Exercise materials →
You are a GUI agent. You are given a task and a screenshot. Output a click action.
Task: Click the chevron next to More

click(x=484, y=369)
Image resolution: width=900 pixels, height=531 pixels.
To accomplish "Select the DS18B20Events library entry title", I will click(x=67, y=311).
--
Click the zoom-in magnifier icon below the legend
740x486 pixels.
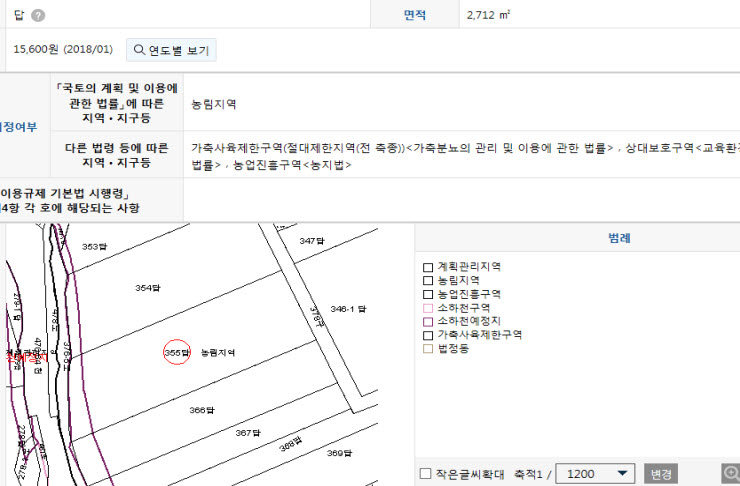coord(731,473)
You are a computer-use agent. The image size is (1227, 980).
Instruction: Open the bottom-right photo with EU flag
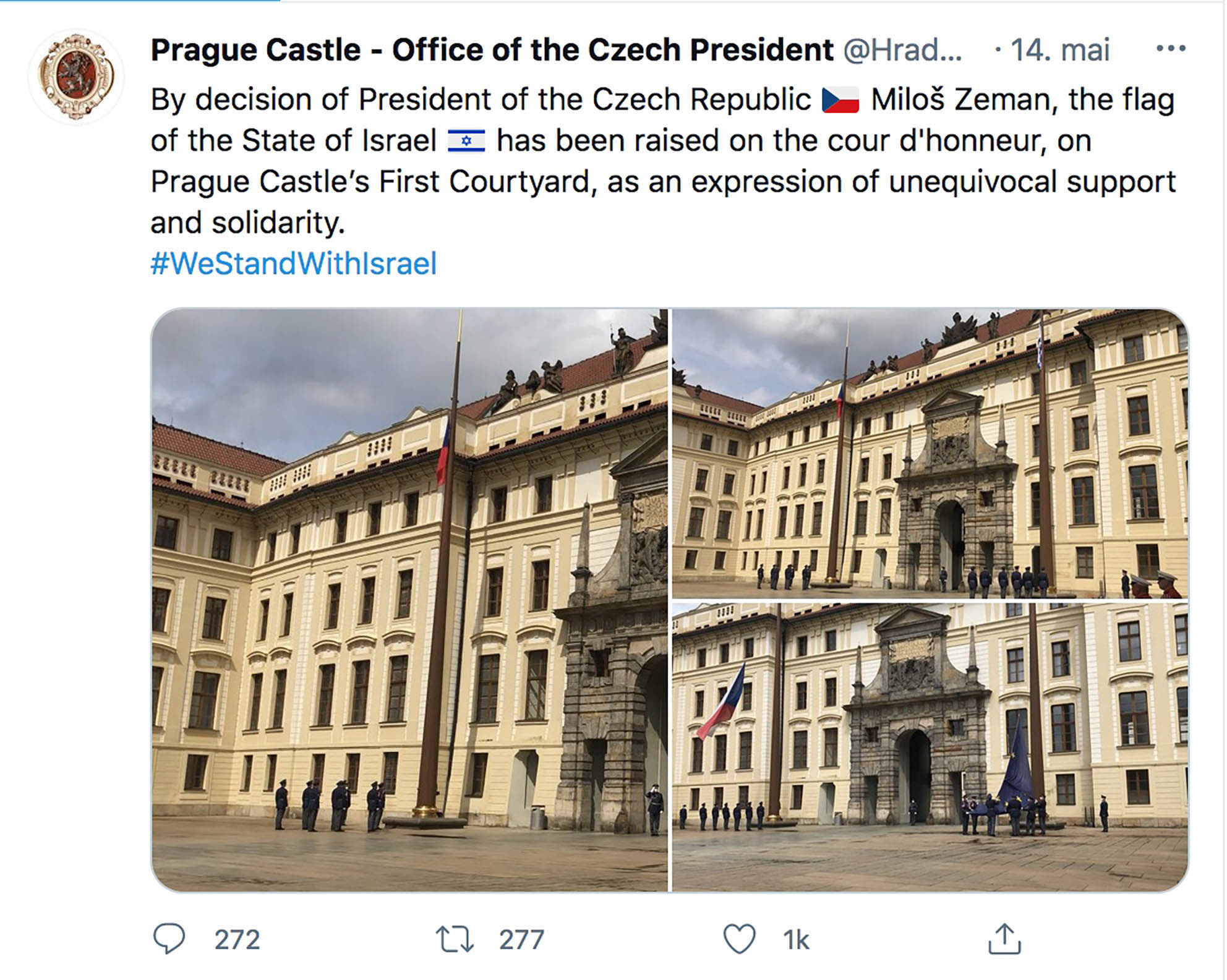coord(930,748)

Instructions to follow →
Copy each line of the listing above that contains the word "agent".

Response box →
You are a GUI agent. You are given a task and a screenshot. Output a click action.
You are a computer-use agent. The image size is (1227, 980).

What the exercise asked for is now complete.